*** DATA ***
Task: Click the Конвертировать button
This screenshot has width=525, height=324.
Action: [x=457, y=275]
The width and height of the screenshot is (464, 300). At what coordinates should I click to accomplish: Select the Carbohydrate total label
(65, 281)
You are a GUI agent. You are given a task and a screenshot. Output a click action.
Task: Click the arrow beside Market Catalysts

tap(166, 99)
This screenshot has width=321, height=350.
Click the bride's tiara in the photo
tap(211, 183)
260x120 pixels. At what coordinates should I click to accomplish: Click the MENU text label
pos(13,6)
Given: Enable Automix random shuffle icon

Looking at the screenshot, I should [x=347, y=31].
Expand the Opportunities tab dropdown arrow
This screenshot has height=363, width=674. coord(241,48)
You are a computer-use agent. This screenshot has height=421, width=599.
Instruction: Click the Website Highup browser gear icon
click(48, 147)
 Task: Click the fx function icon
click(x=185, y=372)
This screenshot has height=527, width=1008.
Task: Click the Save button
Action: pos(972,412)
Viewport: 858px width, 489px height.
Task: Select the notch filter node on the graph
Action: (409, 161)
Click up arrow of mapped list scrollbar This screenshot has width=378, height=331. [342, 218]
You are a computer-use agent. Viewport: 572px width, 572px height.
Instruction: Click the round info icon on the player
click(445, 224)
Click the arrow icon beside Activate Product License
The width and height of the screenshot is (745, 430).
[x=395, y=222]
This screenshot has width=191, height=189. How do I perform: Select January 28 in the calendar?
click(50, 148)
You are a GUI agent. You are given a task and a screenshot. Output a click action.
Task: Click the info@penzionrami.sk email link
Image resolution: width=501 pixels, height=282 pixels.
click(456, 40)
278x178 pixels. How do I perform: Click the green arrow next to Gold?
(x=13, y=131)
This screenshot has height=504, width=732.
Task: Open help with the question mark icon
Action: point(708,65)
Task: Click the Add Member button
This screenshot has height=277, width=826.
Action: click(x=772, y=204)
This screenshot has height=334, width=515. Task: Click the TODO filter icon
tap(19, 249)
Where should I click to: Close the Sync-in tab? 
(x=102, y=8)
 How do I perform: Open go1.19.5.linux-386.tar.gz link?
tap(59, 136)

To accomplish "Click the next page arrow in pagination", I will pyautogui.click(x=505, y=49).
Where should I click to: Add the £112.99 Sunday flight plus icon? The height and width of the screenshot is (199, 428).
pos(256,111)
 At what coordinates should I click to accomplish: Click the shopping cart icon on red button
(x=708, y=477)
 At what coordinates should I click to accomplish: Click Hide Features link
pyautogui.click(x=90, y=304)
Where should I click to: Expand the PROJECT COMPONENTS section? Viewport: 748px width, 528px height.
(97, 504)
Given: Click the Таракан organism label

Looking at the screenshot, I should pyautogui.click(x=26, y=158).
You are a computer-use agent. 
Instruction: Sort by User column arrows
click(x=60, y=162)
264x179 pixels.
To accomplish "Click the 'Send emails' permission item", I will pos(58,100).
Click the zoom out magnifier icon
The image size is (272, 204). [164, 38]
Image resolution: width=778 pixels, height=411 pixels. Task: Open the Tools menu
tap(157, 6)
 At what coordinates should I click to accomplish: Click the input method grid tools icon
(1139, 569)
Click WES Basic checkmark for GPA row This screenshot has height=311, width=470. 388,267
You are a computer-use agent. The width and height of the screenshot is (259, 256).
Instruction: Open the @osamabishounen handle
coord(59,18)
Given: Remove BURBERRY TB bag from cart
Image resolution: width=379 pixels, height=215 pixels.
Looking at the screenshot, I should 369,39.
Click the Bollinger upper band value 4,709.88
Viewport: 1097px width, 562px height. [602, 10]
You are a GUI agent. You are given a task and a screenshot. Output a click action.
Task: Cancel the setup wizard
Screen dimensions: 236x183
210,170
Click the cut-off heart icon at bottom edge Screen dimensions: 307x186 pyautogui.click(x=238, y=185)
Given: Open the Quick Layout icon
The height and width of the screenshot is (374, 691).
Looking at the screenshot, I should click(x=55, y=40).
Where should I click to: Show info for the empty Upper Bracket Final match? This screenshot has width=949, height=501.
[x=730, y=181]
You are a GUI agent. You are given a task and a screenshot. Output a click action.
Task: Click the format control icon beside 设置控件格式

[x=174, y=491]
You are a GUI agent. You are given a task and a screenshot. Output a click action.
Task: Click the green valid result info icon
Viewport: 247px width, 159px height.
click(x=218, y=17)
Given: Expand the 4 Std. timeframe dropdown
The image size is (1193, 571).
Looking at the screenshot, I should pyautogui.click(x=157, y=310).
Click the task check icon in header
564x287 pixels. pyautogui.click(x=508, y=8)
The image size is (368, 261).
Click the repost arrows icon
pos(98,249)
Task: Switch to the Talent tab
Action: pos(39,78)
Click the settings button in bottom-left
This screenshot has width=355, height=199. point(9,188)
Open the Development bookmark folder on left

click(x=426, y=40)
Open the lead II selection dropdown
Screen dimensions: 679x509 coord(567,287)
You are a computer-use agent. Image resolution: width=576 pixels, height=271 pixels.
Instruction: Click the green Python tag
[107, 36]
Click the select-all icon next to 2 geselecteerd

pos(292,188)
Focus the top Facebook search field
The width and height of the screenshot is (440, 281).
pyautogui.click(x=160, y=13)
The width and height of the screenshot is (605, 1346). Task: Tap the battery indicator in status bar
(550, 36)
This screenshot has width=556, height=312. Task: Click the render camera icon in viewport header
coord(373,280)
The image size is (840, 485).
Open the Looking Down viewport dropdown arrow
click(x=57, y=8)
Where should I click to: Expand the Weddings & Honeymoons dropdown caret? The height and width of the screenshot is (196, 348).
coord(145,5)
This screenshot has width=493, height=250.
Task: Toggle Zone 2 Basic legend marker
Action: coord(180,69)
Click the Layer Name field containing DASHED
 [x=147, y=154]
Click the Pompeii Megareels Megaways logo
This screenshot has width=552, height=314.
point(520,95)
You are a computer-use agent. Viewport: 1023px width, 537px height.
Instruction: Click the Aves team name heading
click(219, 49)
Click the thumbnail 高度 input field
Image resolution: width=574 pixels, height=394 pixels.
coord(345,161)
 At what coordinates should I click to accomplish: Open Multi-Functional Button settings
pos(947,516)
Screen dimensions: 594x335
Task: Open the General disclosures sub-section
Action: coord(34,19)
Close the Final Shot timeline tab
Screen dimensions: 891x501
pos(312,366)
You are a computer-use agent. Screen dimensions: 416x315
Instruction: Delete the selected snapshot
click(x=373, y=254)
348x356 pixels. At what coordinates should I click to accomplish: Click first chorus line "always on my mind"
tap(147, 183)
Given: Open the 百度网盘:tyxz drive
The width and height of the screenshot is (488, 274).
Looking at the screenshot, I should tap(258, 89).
*** End of DATA ***
YOUR ASSIGNMENT => What is needed is a copy of every line above in which "will" appears.

OUTPUT OF THE TASK =>
To accomplish "Click the next page arrow in pagination", I will pyautogui.click(x=505, y=49).
To accomplish "Click the 'Send emails' permission item", I will pos(58,100).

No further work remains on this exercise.